Instructions to follow
Give only the number of lines in the records below that contain the word "computer".

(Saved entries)
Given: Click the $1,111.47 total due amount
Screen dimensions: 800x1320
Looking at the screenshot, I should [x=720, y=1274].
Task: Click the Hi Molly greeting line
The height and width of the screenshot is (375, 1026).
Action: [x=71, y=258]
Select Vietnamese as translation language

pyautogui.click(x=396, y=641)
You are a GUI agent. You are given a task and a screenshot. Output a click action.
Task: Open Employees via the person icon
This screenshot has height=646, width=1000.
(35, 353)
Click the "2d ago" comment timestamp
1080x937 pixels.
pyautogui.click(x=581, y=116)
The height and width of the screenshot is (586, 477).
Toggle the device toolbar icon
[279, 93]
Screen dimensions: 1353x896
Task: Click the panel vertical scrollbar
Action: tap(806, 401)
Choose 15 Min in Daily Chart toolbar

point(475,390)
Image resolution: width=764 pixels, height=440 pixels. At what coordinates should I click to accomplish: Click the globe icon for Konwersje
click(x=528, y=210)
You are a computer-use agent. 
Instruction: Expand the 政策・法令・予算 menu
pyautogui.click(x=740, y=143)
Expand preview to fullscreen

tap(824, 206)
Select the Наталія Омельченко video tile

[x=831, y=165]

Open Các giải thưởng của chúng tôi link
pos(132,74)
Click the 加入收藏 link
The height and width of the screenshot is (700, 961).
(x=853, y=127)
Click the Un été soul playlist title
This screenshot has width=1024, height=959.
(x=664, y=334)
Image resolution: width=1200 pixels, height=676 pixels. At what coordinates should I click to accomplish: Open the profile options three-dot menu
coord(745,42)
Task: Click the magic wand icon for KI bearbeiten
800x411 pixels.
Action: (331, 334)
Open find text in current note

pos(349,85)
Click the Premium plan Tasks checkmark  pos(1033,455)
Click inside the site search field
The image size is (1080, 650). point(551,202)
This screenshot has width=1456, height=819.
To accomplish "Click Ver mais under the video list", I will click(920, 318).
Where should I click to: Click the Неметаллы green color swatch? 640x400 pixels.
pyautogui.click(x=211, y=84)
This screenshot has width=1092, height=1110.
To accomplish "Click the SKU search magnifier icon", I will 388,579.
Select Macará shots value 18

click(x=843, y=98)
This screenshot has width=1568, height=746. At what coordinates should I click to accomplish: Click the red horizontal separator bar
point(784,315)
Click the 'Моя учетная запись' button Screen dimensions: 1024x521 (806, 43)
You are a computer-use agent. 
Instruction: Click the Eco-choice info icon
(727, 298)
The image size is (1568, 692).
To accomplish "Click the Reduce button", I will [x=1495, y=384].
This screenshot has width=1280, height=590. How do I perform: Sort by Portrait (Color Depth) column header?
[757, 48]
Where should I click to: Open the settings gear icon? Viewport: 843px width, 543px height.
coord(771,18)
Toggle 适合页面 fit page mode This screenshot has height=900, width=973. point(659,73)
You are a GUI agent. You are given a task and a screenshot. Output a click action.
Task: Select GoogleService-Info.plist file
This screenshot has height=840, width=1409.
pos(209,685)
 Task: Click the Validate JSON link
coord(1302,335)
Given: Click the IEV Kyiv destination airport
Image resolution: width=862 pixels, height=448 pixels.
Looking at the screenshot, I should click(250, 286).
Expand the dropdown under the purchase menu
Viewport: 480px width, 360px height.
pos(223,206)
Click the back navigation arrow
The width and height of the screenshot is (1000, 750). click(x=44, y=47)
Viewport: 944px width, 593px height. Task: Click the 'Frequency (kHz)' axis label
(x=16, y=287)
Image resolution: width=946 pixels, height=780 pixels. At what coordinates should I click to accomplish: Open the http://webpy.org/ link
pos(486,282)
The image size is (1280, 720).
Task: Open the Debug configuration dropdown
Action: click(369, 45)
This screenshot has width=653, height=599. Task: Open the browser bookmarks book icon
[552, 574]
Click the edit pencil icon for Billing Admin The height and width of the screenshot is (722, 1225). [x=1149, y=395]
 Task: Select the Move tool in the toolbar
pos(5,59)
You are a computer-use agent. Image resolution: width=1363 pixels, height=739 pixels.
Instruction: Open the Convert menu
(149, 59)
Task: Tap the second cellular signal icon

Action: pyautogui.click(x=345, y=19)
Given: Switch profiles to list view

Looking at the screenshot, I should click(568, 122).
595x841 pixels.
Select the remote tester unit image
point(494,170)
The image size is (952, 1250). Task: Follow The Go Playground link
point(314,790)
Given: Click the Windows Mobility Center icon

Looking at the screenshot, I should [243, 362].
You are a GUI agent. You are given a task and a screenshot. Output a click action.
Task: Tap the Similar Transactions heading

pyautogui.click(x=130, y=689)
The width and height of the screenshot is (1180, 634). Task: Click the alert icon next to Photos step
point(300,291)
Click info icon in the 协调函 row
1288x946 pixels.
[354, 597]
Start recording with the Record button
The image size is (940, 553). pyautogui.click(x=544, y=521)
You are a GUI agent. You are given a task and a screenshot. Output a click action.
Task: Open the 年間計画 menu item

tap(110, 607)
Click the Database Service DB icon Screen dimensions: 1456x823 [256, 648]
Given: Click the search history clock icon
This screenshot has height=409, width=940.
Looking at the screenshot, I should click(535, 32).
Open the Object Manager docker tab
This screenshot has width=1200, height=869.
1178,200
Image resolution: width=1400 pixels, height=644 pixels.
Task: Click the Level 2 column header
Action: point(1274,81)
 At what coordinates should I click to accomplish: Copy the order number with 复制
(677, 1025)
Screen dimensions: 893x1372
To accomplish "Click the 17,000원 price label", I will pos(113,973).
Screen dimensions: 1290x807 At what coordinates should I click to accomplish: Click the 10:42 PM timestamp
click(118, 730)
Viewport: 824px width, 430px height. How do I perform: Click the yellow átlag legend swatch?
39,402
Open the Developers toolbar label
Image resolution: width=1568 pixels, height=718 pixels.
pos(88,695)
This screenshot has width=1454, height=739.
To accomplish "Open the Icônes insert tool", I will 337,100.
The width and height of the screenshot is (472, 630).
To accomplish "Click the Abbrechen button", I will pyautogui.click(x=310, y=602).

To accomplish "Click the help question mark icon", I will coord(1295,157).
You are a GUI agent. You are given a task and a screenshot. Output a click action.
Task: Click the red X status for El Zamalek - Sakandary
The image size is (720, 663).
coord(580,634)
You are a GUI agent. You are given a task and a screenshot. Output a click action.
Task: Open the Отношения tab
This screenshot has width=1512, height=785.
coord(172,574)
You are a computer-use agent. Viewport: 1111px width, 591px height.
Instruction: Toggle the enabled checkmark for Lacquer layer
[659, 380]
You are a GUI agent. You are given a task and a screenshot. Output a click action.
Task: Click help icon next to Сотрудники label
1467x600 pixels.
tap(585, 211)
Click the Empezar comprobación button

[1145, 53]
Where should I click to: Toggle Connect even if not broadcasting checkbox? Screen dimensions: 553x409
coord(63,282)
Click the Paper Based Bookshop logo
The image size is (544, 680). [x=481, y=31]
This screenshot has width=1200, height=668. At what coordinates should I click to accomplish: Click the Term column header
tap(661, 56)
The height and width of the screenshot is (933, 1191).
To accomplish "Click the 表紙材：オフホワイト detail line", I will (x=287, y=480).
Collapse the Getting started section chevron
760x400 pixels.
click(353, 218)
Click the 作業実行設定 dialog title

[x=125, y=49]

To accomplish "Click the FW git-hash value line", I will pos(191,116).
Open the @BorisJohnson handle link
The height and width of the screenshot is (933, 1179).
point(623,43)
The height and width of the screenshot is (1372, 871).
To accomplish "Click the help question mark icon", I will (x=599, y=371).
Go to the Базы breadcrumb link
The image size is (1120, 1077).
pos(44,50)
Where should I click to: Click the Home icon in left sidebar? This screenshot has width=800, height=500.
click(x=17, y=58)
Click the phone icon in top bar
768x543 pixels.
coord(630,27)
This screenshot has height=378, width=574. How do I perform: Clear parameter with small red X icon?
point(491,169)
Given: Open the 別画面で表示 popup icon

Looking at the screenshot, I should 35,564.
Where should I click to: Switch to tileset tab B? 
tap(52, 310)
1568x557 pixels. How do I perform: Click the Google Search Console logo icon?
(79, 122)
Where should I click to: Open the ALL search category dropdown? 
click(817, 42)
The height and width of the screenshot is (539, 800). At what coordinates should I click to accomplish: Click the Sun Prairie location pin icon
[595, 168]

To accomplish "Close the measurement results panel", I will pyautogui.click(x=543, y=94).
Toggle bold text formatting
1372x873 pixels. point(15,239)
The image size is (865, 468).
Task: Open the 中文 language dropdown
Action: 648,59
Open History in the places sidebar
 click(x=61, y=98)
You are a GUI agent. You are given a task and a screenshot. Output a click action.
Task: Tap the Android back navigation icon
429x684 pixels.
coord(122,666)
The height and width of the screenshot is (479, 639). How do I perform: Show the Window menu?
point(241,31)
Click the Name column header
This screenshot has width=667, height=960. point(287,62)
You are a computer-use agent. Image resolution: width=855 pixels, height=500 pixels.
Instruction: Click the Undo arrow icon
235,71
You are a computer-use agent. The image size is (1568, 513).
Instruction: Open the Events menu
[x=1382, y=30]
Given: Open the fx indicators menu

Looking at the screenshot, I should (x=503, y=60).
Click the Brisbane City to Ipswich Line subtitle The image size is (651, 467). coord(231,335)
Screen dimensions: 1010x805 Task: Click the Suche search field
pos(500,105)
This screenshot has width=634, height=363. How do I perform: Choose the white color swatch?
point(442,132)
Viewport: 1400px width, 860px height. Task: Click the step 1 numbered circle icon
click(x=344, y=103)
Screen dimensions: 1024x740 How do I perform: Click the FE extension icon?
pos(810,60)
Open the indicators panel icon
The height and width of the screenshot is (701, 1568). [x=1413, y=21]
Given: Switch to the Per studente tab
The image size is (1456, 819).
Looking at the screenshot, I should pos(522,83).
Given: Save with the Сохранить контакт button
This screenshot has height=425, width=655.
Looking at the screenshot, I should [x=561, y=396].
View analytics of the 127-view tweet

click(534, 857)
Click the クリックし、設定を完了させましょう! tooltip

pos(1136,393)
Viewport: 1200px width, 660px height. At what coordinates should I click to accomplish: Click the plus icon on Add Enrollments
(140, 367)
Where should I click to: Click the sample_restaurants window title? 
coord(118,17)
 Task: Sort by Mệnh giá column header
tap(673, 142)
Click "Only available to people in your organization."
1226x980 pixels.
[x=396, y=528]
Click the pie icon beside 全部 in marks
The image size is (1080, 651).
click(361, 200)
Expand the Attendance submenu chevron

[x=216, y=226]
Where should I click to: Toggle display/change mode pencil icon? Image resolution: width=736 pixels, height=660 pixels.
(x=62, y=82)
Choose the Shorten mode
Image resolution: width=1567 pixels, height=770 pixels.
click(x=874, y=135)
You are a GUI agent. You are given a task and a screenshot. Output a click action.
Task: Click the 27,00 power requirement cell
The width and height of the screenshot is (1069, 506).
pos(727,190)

Response area
6